I hope that too for all of us.
My letter would most definitely be short and sweet. And like you, I have no regrets because I have also grown from my experiences. Unfortunately, I wrote my ex many letters in the course of our marriage, and we could never connect on an emotional level reasons that aren’t really worth discussing. I do think letter writing is cathartic, and I have used the process of writing to heal my own heart.
This was a lovely letter. Thanks for showing us that not all pain has to be pointless.
I think that if you’re smart, you always learn from pain. It may mean less pain in the future.
Such a good attitude. It must be so hard trying to achieve balance for your children when conflict and animosity can’t be left behind. But you can’t control how other people react and behave, can you? Only do your best with your own attitude, & it sounds like you are.
Exactly. The only thing I can control is my reaction.
Sounds like a mature response to a tough situation. Nicely done.

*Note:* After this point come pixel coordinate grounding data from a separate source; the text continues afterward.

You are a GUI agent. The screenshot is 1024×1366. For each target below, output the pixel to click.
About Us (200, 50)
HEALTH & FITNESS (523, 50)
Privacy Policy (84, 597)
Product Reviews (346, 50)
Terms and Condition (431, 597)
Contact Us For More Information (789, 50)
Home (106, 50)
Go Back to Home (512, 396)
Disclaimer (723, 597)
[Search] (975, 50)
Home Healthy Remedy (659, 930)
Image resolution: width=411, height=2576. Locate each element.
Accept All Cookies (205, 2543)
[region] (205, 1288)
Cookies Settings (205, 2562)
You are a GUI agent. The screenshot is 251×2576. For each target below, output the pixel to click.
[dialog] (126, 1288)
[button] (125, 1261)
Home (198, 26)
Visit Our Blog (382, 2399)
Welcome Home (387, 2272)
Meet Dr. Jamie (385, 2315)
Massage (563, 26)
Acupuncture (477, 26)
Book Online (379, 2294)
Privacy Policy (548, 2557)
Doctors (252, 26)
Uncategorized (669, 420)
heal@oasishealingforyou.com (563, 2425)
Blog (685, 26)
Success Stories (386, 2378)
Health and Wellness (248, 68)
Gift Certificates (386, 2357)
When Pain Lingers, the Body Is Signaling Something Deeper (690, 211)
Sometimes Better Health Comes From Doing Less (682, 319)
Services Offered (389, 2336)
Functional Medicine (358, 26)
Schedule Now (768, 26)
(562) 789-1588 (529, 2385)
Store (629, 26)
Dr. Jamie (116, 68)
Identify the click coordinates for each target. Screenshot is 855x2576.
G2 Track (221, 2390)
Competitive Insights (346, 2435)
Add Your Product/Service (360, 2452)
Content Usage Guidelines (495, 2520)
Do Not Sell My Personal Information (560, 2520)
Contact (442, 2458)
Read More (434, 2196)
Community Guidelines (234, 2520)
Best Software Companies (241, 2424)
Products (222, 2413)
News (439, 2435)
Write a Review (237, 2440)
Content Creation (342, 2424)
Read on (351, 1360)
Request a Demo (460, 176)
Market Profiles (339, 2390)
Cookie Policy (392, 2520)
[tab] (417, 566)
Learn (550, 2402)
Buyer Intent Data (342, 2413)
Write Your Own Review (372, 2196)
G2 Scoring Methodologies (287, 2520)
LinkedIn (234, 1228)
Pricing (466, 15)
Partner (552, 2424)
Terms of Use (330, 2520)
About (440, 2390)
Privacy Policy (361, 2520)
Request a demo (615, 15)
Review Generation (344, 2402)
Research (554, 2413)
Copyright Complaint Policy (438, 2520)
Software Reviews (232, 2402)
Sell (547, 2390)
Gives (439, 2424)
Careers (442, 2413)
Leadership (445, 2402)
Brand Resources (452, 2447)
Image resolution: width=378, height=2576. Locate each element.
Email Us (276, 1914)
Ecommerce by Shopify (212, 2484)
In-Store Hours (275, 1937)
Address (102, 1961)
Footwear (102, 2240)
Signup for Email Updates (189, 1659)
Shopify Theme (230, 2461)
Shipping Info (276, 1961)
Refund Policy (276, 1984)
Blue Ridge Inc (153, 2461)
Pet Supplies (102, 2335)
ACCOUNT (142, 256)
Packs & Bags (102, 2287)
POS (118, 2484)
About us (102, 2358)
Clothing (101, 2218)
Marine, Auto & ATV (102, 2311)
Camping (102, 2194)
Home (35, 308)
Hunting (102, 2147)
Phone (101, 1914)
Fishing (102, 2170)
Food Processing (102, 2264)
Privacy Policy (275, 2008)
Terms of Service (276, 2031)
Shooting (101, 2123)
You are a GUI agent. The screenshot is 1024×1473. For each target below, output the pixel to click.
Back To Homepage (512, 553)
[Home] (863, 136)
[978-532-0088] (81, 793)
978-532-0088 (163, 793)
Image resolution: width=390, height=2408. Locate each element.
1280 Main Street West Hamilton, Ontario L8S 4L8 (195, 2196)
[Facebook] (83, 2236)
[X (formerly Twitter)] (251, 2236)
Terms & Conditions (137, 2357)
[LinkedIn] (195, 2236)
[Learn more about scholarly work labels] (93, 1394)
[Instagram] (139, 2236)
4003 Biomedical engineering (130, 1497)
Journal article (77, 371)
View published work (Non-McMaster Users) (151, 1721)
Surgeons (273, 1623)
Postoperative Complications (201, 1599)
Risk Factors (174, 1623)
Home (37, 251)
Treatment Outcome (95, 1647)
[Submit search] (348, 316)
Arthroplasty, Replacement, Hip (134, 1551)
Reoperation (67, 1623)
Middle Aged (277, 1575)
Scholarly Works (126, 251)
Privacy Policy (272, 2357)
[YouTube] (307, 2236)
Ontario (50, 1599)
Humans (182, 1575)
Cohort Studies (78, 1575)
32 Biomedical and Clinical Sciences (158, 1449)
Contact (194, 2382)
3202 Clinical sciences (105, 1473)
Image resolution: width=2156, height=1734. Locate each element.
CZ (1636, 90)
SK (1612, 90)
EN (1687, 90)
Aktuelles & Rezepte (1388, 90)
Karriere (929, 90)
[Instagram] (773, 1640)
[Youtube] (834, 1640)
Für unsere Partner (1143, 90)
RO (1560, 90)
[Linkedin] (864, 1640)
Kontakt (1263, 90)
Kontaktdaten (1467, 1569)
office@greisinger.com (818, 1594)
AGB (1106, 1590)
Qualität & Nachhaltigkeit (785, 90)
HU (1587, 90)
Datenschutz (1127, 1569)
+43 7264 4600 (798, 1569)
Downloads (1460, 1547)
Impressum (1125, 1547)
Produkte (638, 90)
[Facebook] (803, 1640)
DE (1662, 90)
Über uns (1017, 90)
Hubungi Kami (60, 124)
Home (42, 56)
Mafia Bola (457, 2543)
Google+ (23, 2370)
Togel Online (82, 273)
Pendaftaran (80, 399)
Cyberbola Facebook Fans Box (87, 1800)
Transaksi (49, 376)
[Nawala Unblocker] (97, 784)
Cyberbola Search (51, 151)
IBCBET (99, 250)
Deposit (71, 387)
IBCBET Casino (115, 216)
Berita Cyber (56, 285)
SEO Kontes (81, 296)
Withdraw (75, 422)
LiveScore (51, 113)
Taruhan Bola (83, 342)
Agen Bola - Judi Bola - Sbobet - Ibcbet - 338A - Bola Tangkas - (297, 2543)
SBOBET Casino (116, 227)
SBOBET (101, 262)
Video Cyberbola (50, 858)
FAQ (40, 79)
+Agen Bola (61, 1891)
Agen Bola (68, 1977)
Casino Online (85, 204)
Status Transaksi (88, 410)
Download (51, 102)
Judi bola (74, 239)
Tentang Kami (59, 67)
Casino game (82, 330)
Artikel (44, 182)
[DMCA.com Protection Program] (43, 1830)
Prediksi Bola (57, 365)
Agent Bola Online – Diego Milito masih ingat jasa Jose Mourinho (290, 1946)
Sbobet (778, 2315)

I was a little nervous reading this since there are so many bitter divorced people in this world, but your post was a refreshing change of pace. I was divorced over 25 years ago and share your sentiments. It wasn’t easy but children and their needs must come first. I commend you for keeping such a positive perspective.
Thank you. There are a lot of bitter people out there. I’m trying very hard not to become one.
Offering your ex peace…the best gift you can give to your children and YOURSELF>
I really do wish he could find it.
Getting this sort of thing down on paper can be extremely therapeutic. Well written.
It was cathartic.
Short, sweet, and poignant. Written very gracefully.
This is sweet and painful!
such a thoughtful response to a difficult situation – it’s always tough when one parent seems to be more forgiving than the other – seeking resolution is so hard in that case.
It’s difficult but I do keep trying anyway.